We are only going to talk about the Ticket Arbitration Service. For every ticket that we can automate, Ticketing Service assigns aissue_idto the ticket which acts as an identifier for Ticket Arbitration Service to figure out what kind of automation it needs to apply to this ticket.

Historically, this system was modeled as a state machine where each state for a ticket could be represented by a state object. Each state had a name and some metadata required to process it.

Based on this issue_id we had some plain Ruby hash maps that basically drafted the flow to be followed for automation and the state column in the ticket to keep track of what happens to a ticket.

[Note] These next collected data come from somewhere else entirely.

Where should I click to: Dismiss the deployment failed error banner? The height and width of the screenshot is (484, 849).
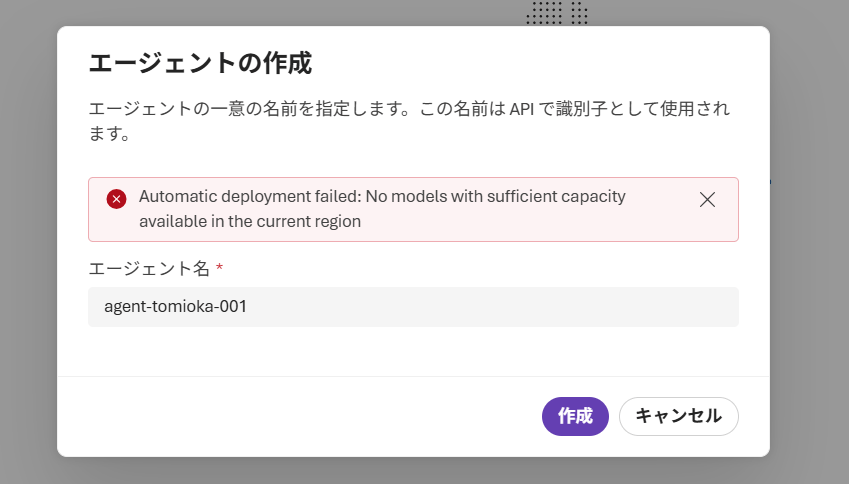point(707,199)
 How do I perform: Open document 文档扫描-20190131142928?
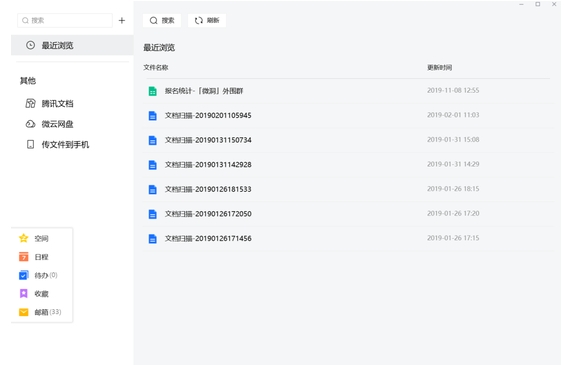click(346, 165)
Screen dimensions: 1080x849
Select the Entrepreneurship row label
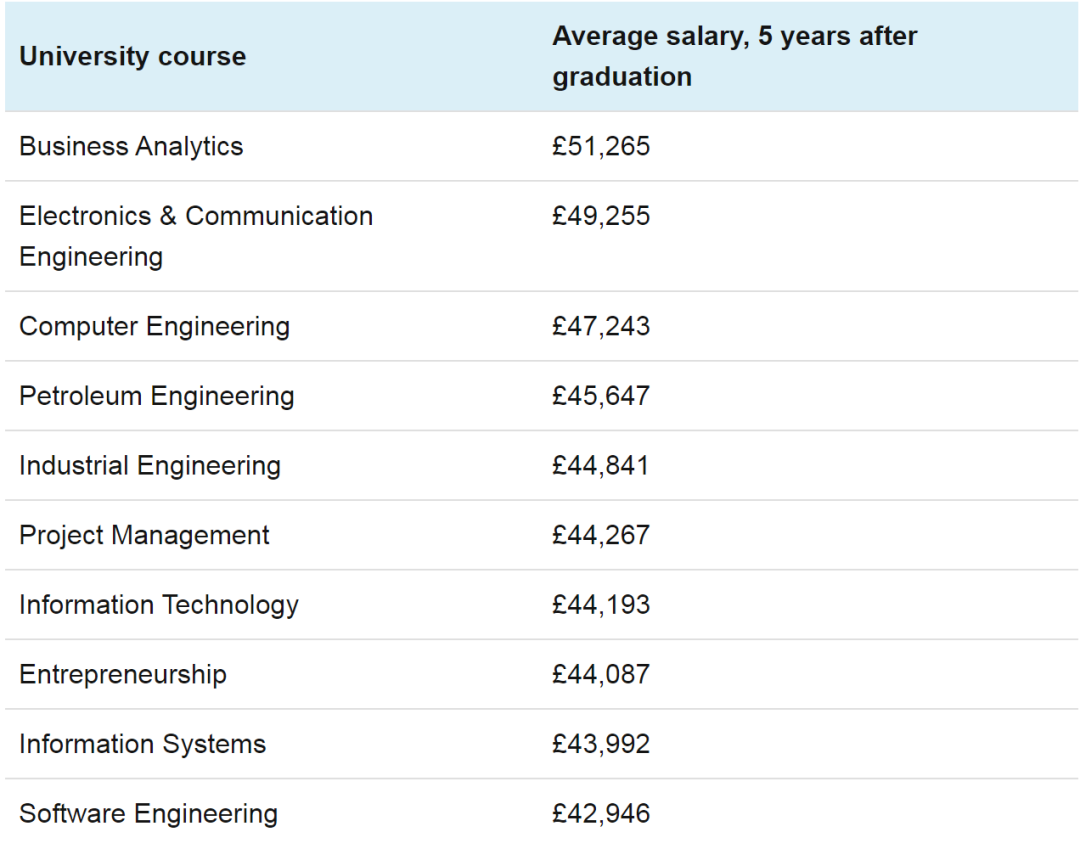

A simplified version of the hash looked something like:

SOME_ORDER_ISSUE = {
UNASSIGNED: Transitions::GetDriverDetails
GET_DRIVER_DETAILS: Transitions::GetOrderDetails
GET_ORDER_DETAILS: Transitions::TakeSomeAction
...}

The transitions looked like this:

# frozen_string_literal: true

module Transitions
  class GetOrderDetails < Base
    steps :return_next_state

    private
    def return_next_state(context)
      continue(State::Base.new(Issues::Generic::GET_ORDER_DETAILS, context[:ticket]))
    end
  end
end

The contract of a transition was to take the ticket and the output of the last state and return a new state object no matter what. So if something unexpected happens, the transition would return the manual state which will tell the system to assign this ticket to an agent for manual intervention.

We did the automation in a sidekiq job which took the current ticket state and the hash applicable for the ticket. Then after getting the state object for the next state, we would trigger another job from the parent job, which would look up another class from a factory method that checked the state object’s name column and provided a relevant processor for the same.

Each processor implemented the perform method to use the configuration/data provided in the state object and performed some logic which could range from getting some information from another service to sending an email which was then called by the job.

Post completion, the job would update the ticket with the name of the state just processed. The job would then just queue itself recursively until there is no next state returned for the current state. This way, whenever the automation fails in say, the second step, the state reflects that the first step was completed — which then results in the right processor being called again.

This started off very clean and easy to understand. However, when we increased the number of automation flows, the system started getting very complex. As the number of states and processors grew, the hash maps simply did not tell us the exact flow of the automation because we soon ended up with the possibility of the ticket going to two possible states from a given state.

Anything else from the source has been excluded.